Smithtown proposes relaxing rule on residential development
A law intended to preserve open space by regulating subdivisions in Smithtown is set to be relaxed, in part because the town is 97 percent built out and there is little open space left to preserve.
The 1983 ordinance mandates in some cases a community planning strategy known as “clustering,” which concentrates development in one part of a piece of land while keeping the rest open or for public use.
A proposed amendment would eliminate the cluster requirement for farmland and in a groundwater management zone covering half the town. It would also eliminate a requirement to cluster in service of objectives such as community identity that officials called vague.
Clustering grew out of a movement that included innovative strategies such as transfer of development rights and purchase of agricultural rights, said Lawrence Levy, executive dean of the National Center for Suburban Studies at Hofstra University.
It was effective when Smithtown still had extensive farmland and 100-acre wooded tracts, town planner David Flynn said. Examples include Country Woods and Country Estates, developments built to the west and east of Indian Head Road on land once owned by the Catholic Church. Developers built hundreds of homes there, including some two-family homes, on lots as small as a third of an acre, but land bordering the road remains heavily wooded.

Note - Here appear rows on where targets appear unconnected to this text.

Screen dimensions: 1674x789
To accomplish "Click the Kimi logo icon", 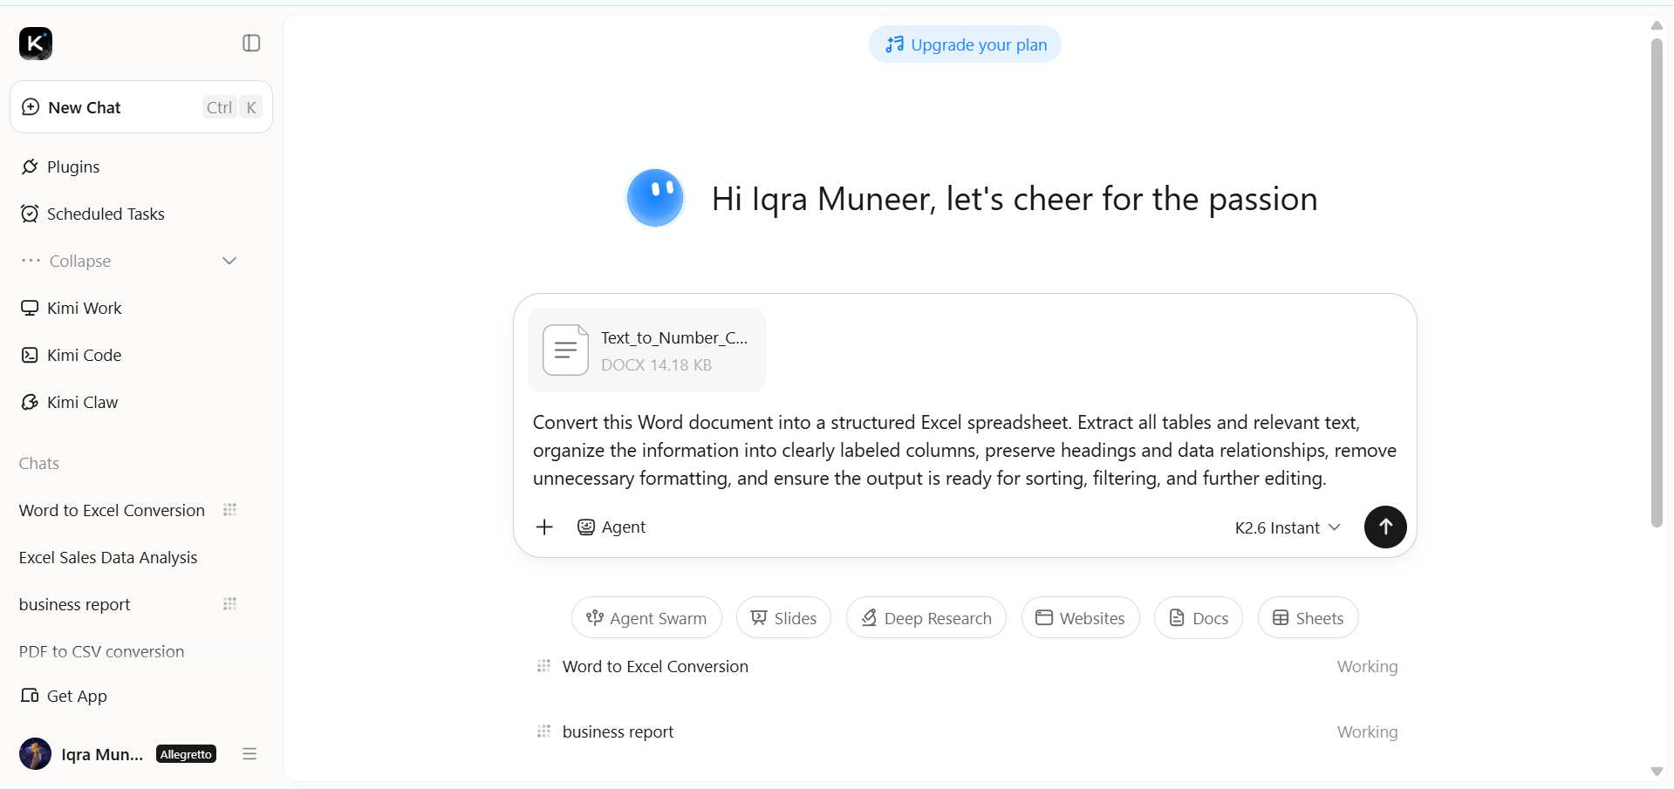I will tap(36, 43).
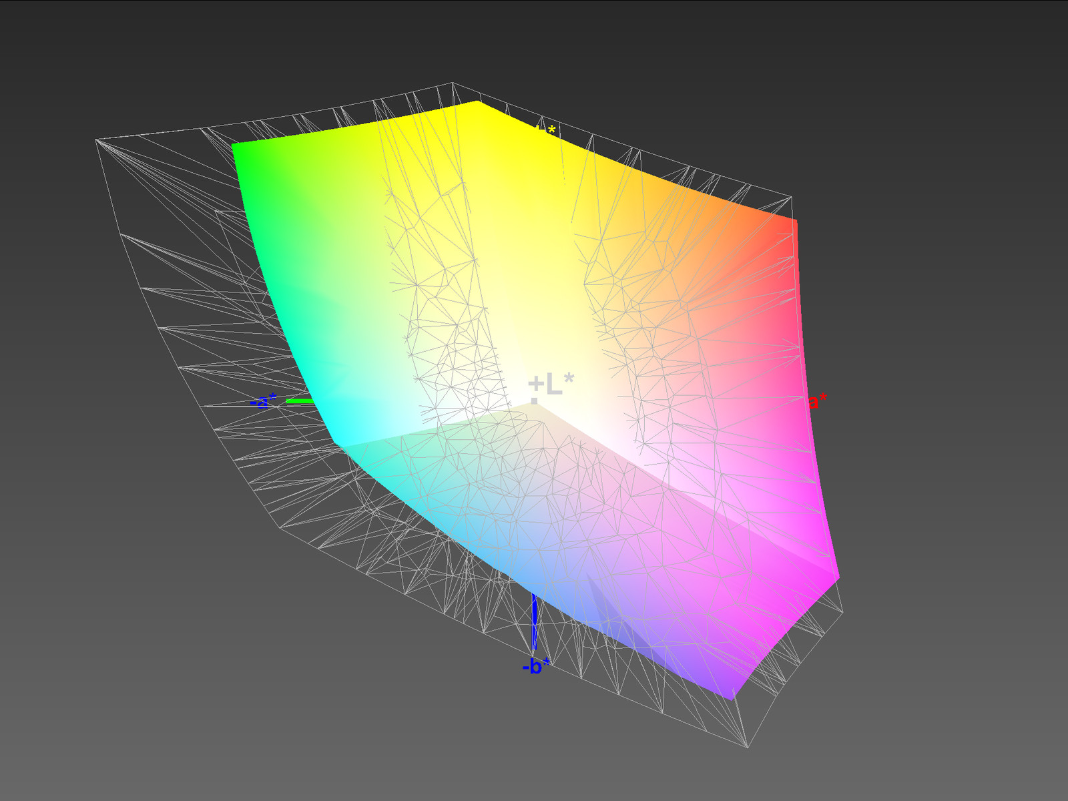Screen dimensions: 1068x801
Task: Click the short green axis line segment
Action: (x=299, y=401)
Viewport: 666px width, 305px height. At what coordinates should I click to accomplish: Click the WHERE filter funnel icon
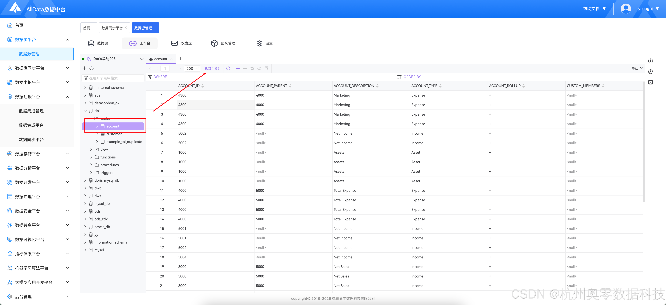click(x=150, y=77)
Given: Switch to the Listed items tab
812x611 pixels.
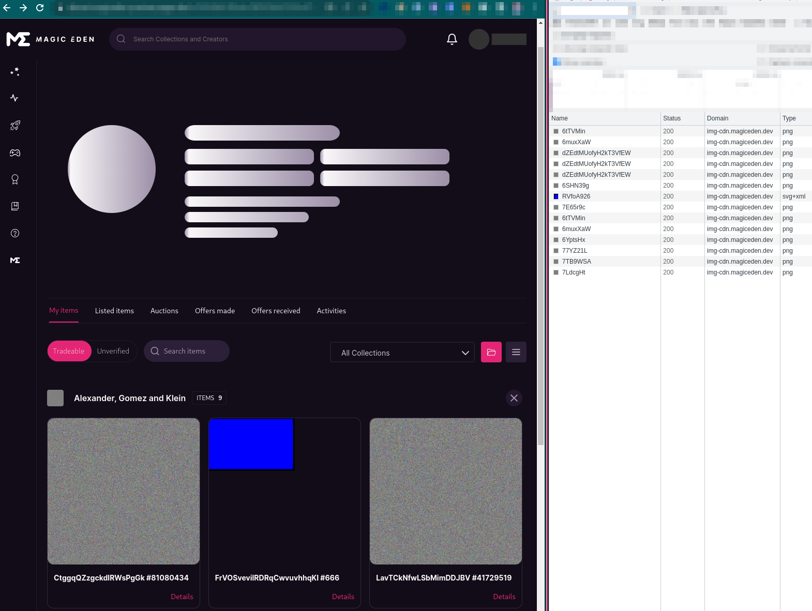Looking at the screenshot, I should coord(114,311).
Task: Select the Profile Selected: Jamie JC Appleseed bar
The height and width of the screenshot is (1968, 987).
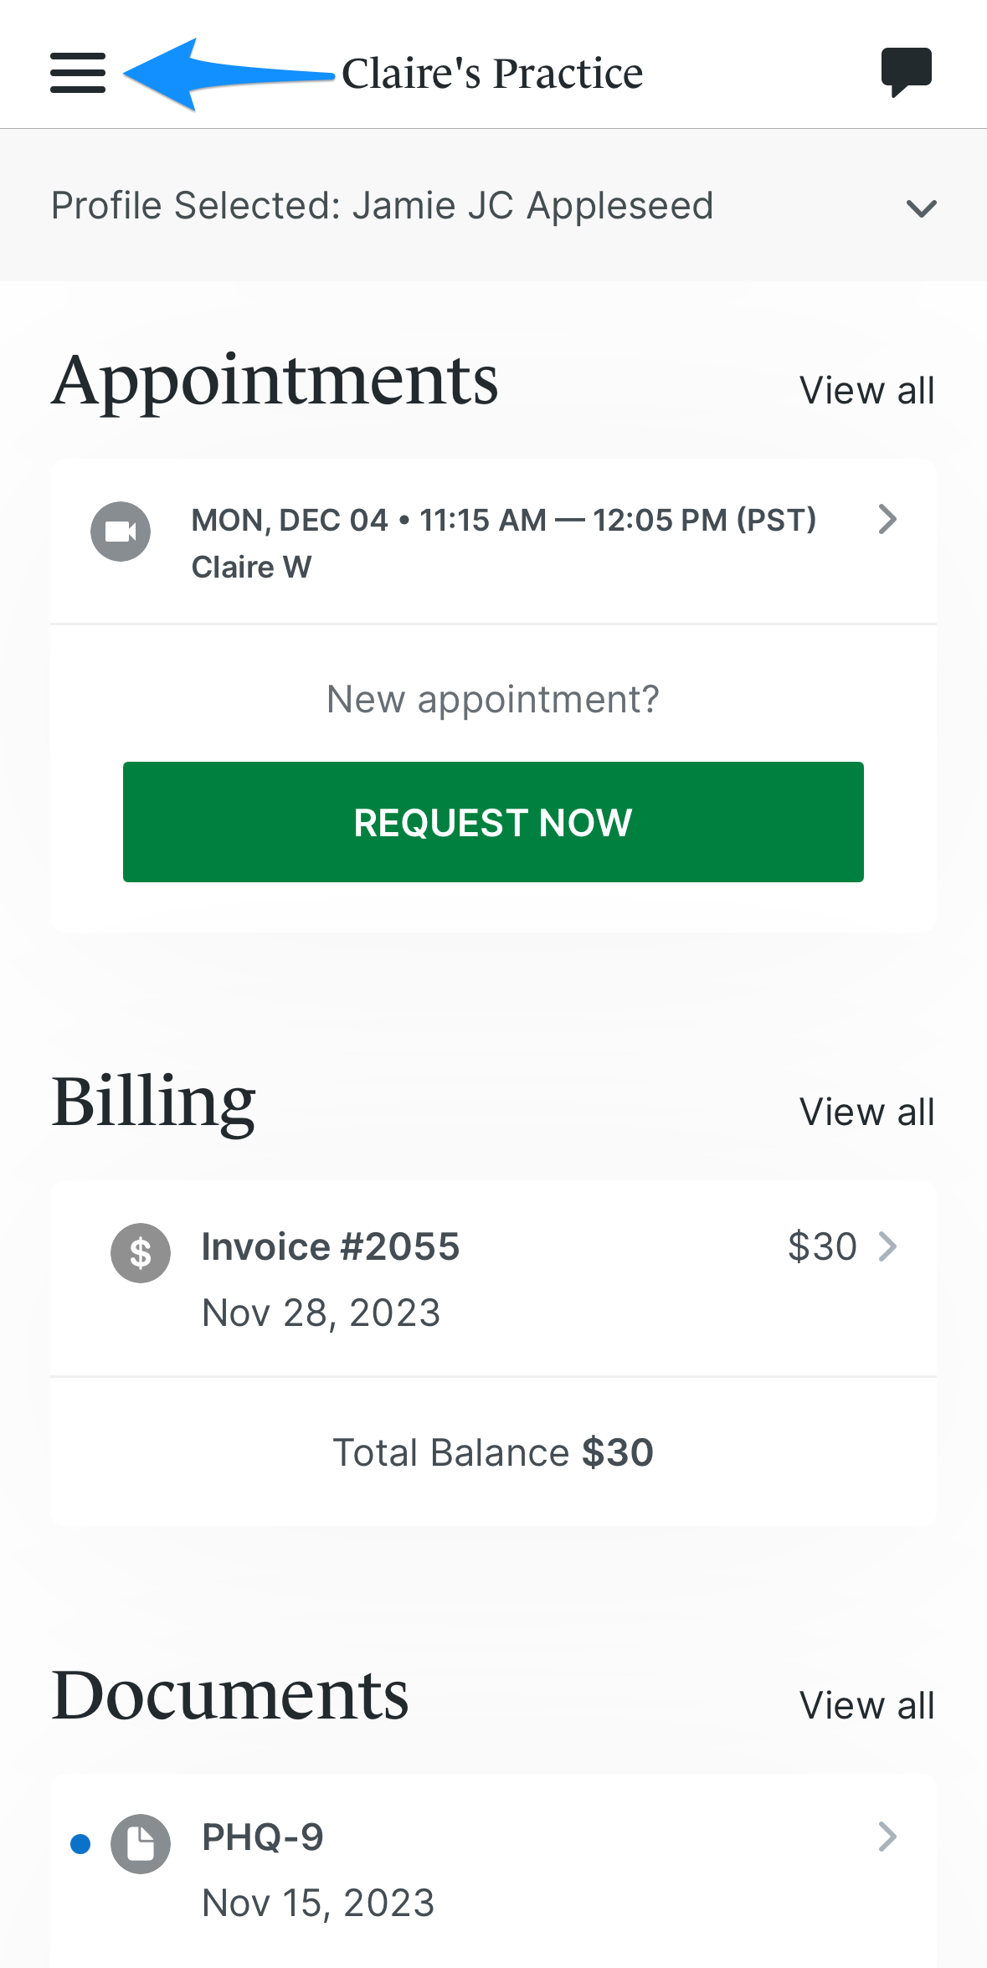Action: click(493, 206)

Drivers might never realize “on the other side of the woods there’s a big development.”
But the days of “Levitt-type entrepreneurs” and megaprojects such as the Mayfair Shopping Center and its accompanying homes are gone, said Vincent Trimarco Sr., a lawyer who represents homeowners and developers.
Most parcels now considered for development are small, making clustering impractical, he said. A town requirement to keep a portion of land in its natural state meant that some of his clients couldn’t put in swing sets or pools, he said. A cluster requirement for a 12-acre parcel near Southern Boulevard resulted in a horseshoe design with untouched land in the middle that Trimarco said was so aesthetically unpleasant it brought neighbors out in opposition. “It looked like you were doing something in Queens, not that there’s anything wrong with Queens,” he said.
Only a handful of farms remain. “If someone has prime agricultural soil but only an acre total of property, what good does it do to preserve a third of an acre, or even a half acre? You’re not going to have a half-acre farm,” Flynn said.
Town Supervisor Edward Wehrheim said the bill could come to a vote June 12 and will likely have the votes to pass.
Levy warned that changing the law could mean fewer town houses and apartments in residential neighborhoods, but David Panetta, executive director of commercial real estate brokerage Cushman & Wakefield of Long Island, said it would result in more flexibility for developers and consumers.
“This is exactly what the residents of Smithtown should want their elected officials to be looking at . . . Long Island has always been thought of as a big stop sign for development, but we’re starting to see more green lights,” Panetta said.